Post by OffTheRock » Thu Sep 16, 2021 12:18 am

raven wrote:
Wed Sep 15, 2021 11:45 pm
OffTheRock wrote:
Tue Sep 14, 2021 12:39 pm
Be interesting to see how many schools have had to contact PHE because they’ve met the DfE criteria of having an outbreak in school. Not that that does much other than triggering open windows and some extra cleaning.
Why don't I fetch that for you....

Screenshot 2021-09-16 at 00-38-02 PHE Influenza Surveillance graphs 26 August 2021 - clusters[...].png


Schools have only been back a week and a bit, so it's a bit early to see lots of clusters yet.
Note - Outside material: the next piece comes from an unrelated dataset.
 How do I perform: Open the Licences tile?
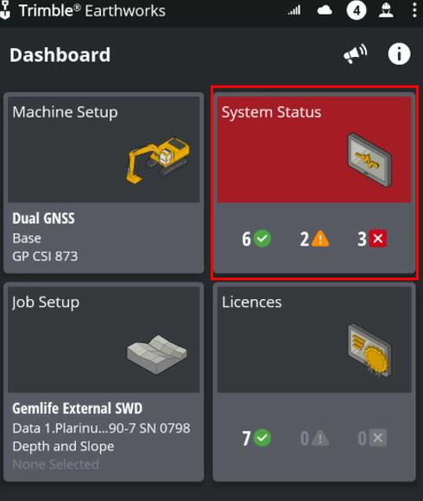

But what might have made it urgent is that cases in 10-19 yr olds have started to outstrip those in 20-29 yr olds:
Screenshot 2021-09-16 at 00-36-06 PHE Influenza Surveillance graphs 26 August 2021 - age &amp; region.png
I did mean since the start of this term, rather than last year. I think the DfE have raised the threshold slightly. I think it’s now 5 children in a class within a 10 day period or 10% of children. That might be 10% of the school, but different people from government and the DfE have used that figure in slightly different ways so God knows.

Last year it was 2 cases in a class, which I think is the PHE definition, but this year that’s more likely to be due to them getting covid independently outside of school.